To what end?

TO WHAT END?…. For all the far-right hand-wringing about whether President Obama is doing “enough” to intervene in Iran, I still don’t know what, exactly, conservatives think will happen if the administration takes a harder line.

Dave Weigel has a great report today on neocons and congressional Republicans who are making all kinds of demands, without much in the way of depth.

The president, they argue, has an opening — if not a responsibility — to make a statement on the elections that aligns the United States with reformist elements inside of Iran. Monday began with a few disconnected critiques of the president’s silence, and ended with calls for a bold Obama statement from leading neoconservatives and one of the Republican Party’s most prominent leaders in the House.

The Heritage Foundation, Michael Ledeen, Daniel Pipes (who had recently rooted for an outright Ahmadinejad victory), and a variety of leading congressional Republicans keep making oblique demands. Obama should “act.” The U.S. should “show resolve.” The president needs to “support” Iranians.

I keep wanting to hear these activists answer the follow-up question: and then what?

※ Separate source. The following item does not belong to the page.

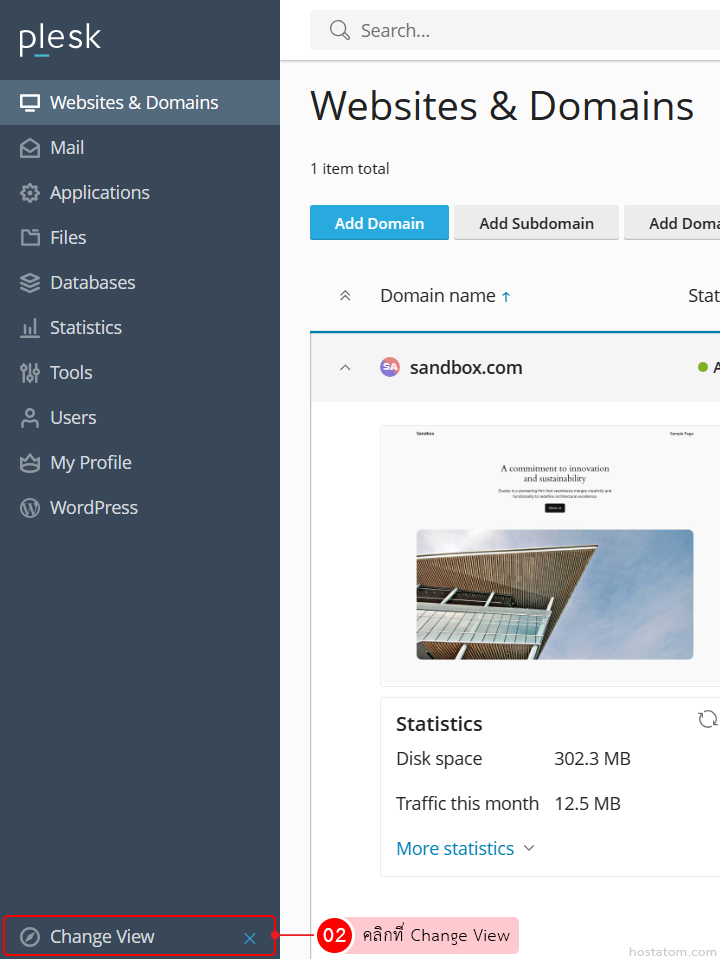Open Mail in the sidebar
The height and width of the screenshot is (959, 720).
67,148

If the president issued a sweeping condemnation of the Iranian political process, what do the neocons and other Republicans see happening? Iranians might take to the streets to protest their government? Call me crazy, but I think they’ve already done this. Demonstrators aren’t waiting for the U.S. president to give them a green light. Indeed, you also might have noticed that Iranian protestors haven’t called out for more U.S. support at all.

By now, the policy dynamic is no doubt familiar. The more the president pushes, the more it helps Ahmadinejad. It’s why so many foreign policy experts have lauded Obama’s restraint — because to do what his conservative detractors want would be to run the risk of “making things a lot worse,” as Gary Sick, a former National Security Council expert on Iran in the Ford, Carter and Reagan administrations, put it.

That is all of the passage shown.